• **TEXTO EXTRAÍDO**:
· · · ·
Por: Affonso Nunes

Afetos revolucionários de A a Z

Renato Noguera, filósofo | Foto: Ricardo Lima/Divulgação

O filósofo Renato Noguera propõe uma revolução silenciosa através dos afetos em "ABC do amor: O que a poesia e a filosofia têm a dizer sobre os afetos" (Oficina Raquel), obra que redefine nossa compreensão sobre as múltiplas dimensões do amor. Referência nacional no pensamento afro perspectivista, Noguera constrói um abecedário emocional que atravessa 103 palavras e expressões, criando uma cartografia afetiva que dialoga com tradições ocidentais e cosmopercepções afrodiaspóricas.

Inspirado na tradição dos griots africanos, antigos contadores que transmitiam conhecimento pela oralidade, o autor desenvolve o conceito de letramento afetivo - uma alfabetização emocional para tempos em que saber amar se torna urgência coletiva. "Publicar este livro é um sonho com os olhos abertos! Porque eu sempre quis adubar sorrisos solares dos afetos, compartilhando o desejo de saber o que sinto diante do tumulto do mundo", afirma Noguera.

 

Renato Noguera: 'Todo projeto autoritário de poder precisa encarcerar o desejo'

Renato Noguera | Foto: Marcelo Hallit/Divulgação

A estrutura da obra desta obra de Renato Noguera percorre conceitos como "Abraço", definido como "tecnologia ancestral de aproximação e reconexão" que abarca "do arrepio ao alívio, do calor do toque ao silêncio do amparo", até "Agamia", apresentada como "dinâmica amorosa que valoriza a solitude - estar bem sozinho". O termo central, "Amor", é caracterizado como "ato político e força revolucionária que desafia as estruturas que nos separam, que nos oprimem".

O filósofo entrelaça referências que vão de Espinosa a Bell Hooks, de Platão a Sobonfu Somé, passando por Nêgo Bispo, construindo pontes entre saberes diversos.

Em tempos de relações líquidas e isolamento emocional, a obra oferece ferramentas para vínculos pautados na escuta e responsabilidade, transformando o amor em instrumento de autoconhecimento e mudança social. Noguera destaca conceitos elementais de seu pensamento na entrevista abaixo.

Ao definir o amor como força revolucionária e ato político, não corremos o risco de instrumentalizar os afetos, transformando até mesmo nossas relações mais íntimas em campos de batalha ideológica?
· · · ·
• **MATERIAL**:
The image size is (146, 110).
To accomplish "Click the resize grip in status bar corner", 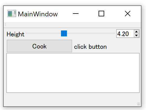I will point(138,104).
· · · ·
• **INSTRUÇÃO DADA A**: No texto sobre o livro "ABC do amor", quantas palavras e expressões o abecedário emocional de Renato Noguera percorre?
• **INSTRUÇÃO DADA B**: Escreva a continuação do texto sobre o livro "ABC do amor", começando logo após a última frase apresentada.

• **RESPOSTA DA TAREFA A**: Percorre 103 palavras e expressões.

• **RESPOSTA DA TAREFA B**:
Renato Noguera - Obrigado pela questão. A instrumentalização dos afetos é um risco, mas apenas quando a esfera política é confundida com as estratégias panfletárias das militâncias de projetos coloniais. Todo projeto autoritário de poder precisa encarcerar o desejo, porque sobrevive mobilizado pelo medo. Nada contra o medo em si, mas o problema é fazer dele uma tática de controle. Justamente por isso, eu proponho a compreensão de que todas as relações estão atravessadas por ideologias e sistemas de opressão, dentre outras: racismo, patriarcado, heteronormatividade, capacitismo, classismo. Daí, a proposta do amor como uma força revolucionária ter relação com o desejo de construir mundos com justiça afetiva. Este é o conceito que gostaria de articular: justiça afetiva. Por exemplo, se existe feminicídio numa sociedade, precisamos de uma política dos afetos que rivalize com o patriarcado, o machismo e a misoginia.

Como conciliar a fluidez das cosmopercepções africanas com a rigidez de um dicionário, mesmo que poético?

Essa questão é muito relevante. É importante frisar que existe uma distância estrutural entre dicionário e abecedário. Eu optei por um abecedário. Ao escrever um "ABC", quis propor entradas sem oferecer cercas. É um livro-ponte — ele nomeia, mas não aprisiona. Além disso, eu sempre tive interesse pelos métodos antropológicos - aos 18 anos fui bolsista do Laboratório de Pesquisa Social da UFRJ e comecei a fazer etnografia. Minha formação acadêmica e vivência griot contribuem para sustentar diálogos entre cosmovisões ocidentais, cosmopercepções orientais e indígenas em paralelo com africanas.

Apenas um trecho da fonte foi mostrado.